Но подействовало раньше, минут через пятнадцать. Ногу перестало дергать, и температура, похоже, слегка уменьшилась, и грыжа наверняка рассосалась, и напиток освежал и бодрил.
— Пить охота, — сказал я.
— Воды нет, — сказала Снаткина. — Зинка всю воду откачала. Опять подыхать будем.
— Думаю, скоро наладят, — предположил я.
— Она уже наладила. Возле военторга цистерну поставила, десять рублей литр.
Возле военторга. Я не помнил, где военторг. Наверное, за линией. Там торговали погонами и лампасами, там можно было купить ниппель. Точно, ниппель. Зачем здесь военторг?
— Охлопковы не из Чагинска, из Пруткова, а там урод на уроде, ты же знаешь.
— Да, — сказал я. — Знаю.
— Как в двадцать четвертом коммуну стали устраивать, дедка их дом продал, в телегу погрузился — и поехали в Сибирь. Он, баба и детей семь штук, не хотели в коммуне работать. Охлопков-то шил, в Пруткове много шитиков, думал, что в Сибири коммун нет, а шить всем надо. До Катуни дошли, стали там жить в Казачинском, сняли дом небольшой. А в двадцать девятом вдруг в Чагинск вернулись. То есть сам Охлопков не вернулся, а баба его вернулась и детей трое. Страшные все, худые, вшастые. Охлопков вроде от дизентерии умер, а где похоронили, неизвестно, может, сожгли — тогда дезинтерии боялись. И что с остальными детьми случилось — неизвестно, никто не говорил. А бабка Зинки…
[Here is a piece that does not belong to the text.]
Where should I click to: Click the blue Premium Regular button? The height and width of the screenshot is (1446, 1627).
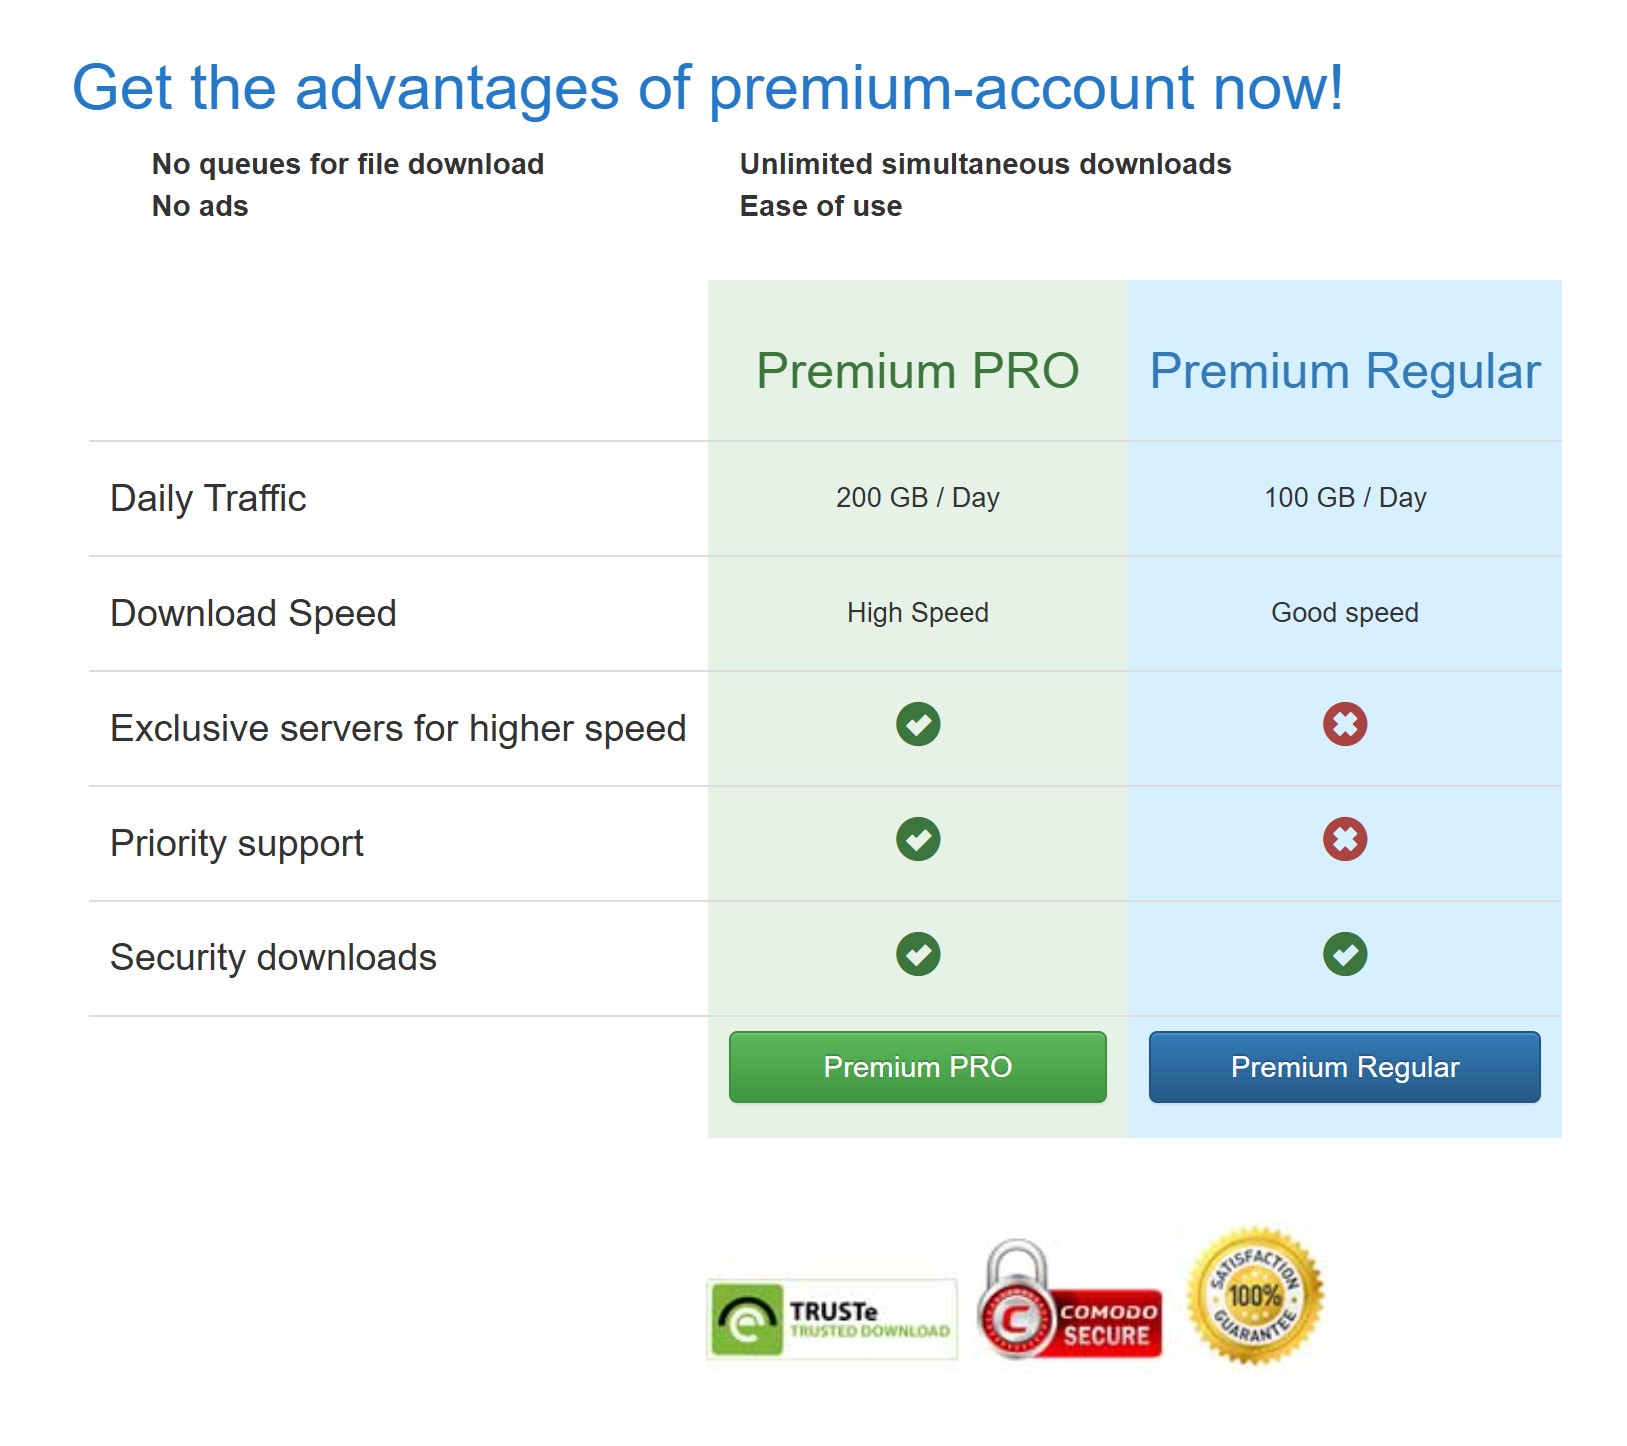pos(1344,1067)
Снаткина захлебнулась воздухом и минуту пыталась продышаться, сопя.
— А бабка Зинки с ума скоро сошла.
— Тут все сходят с ума, — заметил я.
— А я тебе про это и раньше говорила, рак и помешательство. Рак в мозги прорастает, вот люди и дурят. А бабка Зинки и сама по себе полубелая была, а как вернулась с Катуни… Ее в дурдом сразу сдали, потому что она молола… Говорила, что детей продала…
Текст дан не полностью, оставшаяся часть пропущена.